The two years I’d been gone hadn’t been kind to Bast. Another one of my mother’s favorite sayings was, The young are all beautiful, but when you get older you get the face you deserve. I’d always thought it kind of a harsh thing to say, but the effortless beauty Bast had been blessed with since birth was beginning to fade. His body had started to go to seed, and it was clear he didn’t care much. His body, once toned and muscled from hours of work in the gym with trainers, looked soft from the front, and there was a bit of a paunch to his stomach. His reddish-gold hair, always so thick and full, like Charlotte’s, was thinner in the front and the bangs were grown longer and brushed across his forehead in a vain attempt to make it look smaller. There were bags, angry and purplish, under the reddened eyes, and a second chin was starting to sprout just below his once strong jawline. The years of long nights spent partying and doing whatever drug was readily available were now showing on his face. It wasn’t too late—if he stopped drinking and staying up all night, and instead started going to the gym more regularly, he could get it all back.
But I suspected Bast didn’t want to work hard. He never had before, so why would he start now?
It was a pity, because Sebastian had been so handsome, still had been when I’d last seen him. I always looked away when I saw him in tabloids or magazines, turning the page quickly or putting the publication away because seeing him reopened the wounds I was trying to heal. Had his decline been sudden? Had this already started when I’d been at Sea Oats before, and had I just not noticed because I was so dazzled by everything, so insecure and afraid of everything?
“You look good.” He toasted me with the glass, now half empty. “When I saw you in the style section a couple of weeks ago, I thought, damn, getting away from the Swanns has done her a world of good. Smartest decision you ever made, wasn’t it?” He finished the whiskey and poured another.
“You could say that.” I sat down on one of the couches, never taking my eyes off him. “Your current girl is lovely. I like her.”

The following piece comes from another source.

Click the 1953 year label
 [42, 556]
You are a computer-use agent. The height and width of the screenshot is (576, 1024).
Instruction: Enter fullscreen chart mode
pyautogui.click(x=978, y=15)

He sat down on the couch facing mine, put the glass down on the coffee table without a coaster. Peggy would have had a f
it. When I’d lived here, I would have said something, but it wasn’t my house anymore and it wasn’t my problem. His face lit up with a smile, and for a moment he seemed younger, his old self, again. “Kayla’s great, isn’t she?”
I crossed my legs. “She tells me you’re getting married. Once your current misfortune is handled, of course.”
He glowered at me. “My situation isn’t any of your business.”
“I suppose not.” I looked at him, trying to find any trace of remorse. I couldn’t see any, of course, which didn’t surprise me. Bast had always been amoral. What Bast had done to me and Charlotte—he probably hadn’t given it a second thought once I’d left Sea Oats. He’d wrecked our lives, our marriage, and done it deliberately. I’d been an idiot to trust him, to think he was my friend, when the entire time he was also feeding lies to Charlotte about me, hints and insinuations, so that final night, when she’d caught him kissing me on the mouth—well, she’d seen something else entirely than what it was, an unwanted kiss from a man. There was nothing I could say that could change her mind, make her understand that Bast was just a friend to me, would never be anything more than that, couldn’t be. I wasn’t wired that way, to be attracted to men.
I thought she’d known that.
But her experiences with Lindsay Moore—those hurts, wounds, had run far deeper than I could have imagined. I thought Charlotte was strong and believed in my love for her.
It hurt that she didn’t believe me. It hurt that she thought I could do such a thing.
And the hurt had turned into anger.
But we’d done nothing but fight those last few weeks. A lot of it was my fault, my insecurities—which Bast had also been playing on. I knew now Lindsay had meant nothing to Charlotte back then, but I’d been jealous. Bast knew how to twist the knife without me even being aware I’d been stabbed yet.